▶ [Directions for this task]: The required output is the line that contains "Task: Click the move-up arrow below the tree" and every line after it, each written out exactly, up to the end of the entries.

-=-=-=-=-

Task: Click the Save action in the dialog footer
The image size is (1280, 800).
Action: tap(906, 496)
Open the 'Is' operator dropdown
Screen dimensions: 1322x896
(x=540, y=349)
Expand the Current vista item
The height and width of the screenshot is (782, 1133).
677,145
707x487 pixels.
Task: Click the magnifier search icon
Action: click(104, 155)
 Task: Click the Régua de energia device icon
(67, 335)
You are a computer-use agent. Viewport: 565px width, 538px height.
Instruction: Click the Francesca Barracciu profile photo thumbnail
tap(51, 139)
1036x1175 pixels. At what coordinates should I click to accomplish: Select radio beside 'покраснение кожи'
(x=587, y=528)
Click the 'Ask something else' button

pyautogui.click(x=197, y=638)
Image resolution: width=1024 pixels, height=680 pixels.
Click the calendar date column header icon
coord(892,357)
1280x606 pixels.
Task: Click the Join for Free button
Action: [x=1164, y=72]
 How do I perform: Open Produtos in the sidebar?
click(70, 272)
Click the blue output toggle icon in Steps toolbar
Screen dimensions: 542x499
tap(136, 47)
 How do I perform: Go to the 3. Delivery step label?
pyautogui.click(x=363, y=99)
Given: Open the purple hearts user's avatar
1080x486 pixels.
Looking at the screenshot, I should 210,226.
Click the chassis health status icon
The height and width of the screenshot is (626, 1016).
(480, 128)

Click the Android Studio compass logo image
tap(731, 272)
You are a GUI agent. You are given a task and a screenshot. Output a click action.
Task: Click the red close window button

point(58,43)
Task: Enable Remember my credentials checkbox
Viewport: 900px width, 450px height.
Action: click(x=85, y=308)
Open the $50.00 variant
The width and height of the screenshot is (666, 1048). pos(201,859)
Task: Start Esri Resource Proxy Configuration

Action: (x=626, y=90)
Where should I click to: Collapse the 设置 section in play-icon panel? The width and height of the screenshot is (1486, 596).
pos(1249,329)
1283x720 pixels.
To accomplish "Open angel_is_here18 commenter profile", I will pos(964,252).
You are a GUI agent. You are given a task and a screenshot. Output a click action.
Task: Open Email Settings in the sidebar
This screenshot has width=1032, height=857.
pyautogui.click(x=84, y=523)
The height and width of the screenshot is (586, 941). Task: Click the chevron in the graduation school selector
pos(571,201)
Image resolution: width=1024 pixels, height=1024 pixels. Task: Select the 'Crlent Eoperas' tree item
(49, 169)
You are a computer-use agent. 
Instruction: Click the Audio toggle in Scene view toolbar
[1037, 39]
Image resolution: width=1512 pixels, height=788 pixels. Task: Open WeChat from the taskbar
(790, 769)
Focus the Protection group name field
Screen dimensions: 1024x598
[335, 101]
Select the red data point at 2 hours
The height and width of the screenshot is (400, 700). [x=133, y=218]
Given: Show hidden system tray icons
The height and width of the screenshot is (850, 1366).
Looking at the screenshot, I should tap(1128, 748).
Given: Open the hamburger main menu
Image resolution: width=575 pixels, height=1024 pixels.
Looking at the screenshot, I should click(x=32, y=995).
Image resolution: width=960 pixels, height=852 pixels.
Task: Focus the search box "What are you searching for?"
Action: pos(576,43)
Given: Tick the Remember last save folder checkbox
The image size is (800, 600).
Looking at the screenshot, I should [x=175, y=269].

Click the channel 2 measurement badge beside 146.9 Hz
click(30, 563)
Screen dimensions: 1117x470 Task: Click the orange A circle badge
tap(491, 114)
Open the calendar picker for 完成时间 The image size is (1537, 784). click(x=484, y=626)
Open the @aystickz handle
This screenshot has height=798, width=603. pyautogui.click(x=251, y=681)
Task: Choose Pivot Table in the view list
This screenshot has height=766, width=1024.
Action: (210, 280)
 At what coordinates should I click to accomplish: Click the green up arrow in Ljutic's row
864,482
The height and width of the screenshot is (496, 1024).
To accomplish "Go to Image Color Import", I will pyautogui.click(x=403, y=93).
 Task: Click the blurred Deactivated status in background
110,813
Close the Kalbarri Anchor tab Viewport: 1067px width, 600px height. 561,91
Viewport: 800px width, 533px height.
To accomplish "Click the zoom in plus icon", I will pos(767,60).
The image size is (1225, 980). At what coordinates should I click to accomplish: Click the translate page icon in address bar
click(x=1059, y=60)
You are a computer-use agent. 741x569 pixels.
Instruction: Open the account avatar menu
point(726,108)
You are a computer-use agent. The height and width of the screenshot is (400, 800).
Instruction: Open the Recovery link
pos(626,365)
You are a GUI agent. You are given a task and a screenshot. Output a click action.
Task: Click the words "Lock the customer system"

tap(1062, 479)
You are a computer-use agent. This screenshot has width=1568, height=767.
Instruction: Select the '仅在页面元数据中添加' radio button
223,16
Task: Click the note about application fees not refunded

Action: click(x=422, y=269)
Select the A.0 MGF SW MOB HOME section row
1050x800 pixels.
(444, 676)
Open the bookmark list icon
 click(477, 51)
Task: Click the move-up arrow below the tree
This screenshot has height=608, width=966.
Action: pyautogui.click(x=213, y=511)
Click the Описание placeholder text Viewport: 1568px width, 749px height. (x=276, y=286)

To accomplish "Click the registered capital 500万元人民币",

-=-=-=-=-

▶ [Your response]:
Task: Click the move-up arrow below the tree
This screenshot has height=608, width=966.
Action: pyautogui.click(x=213, y=511)
Click the Описание placeholder text Viewport: 1568px width, 749px height. (x=276, y=286)

To accomplish "Click the registered capital 500万元人民币",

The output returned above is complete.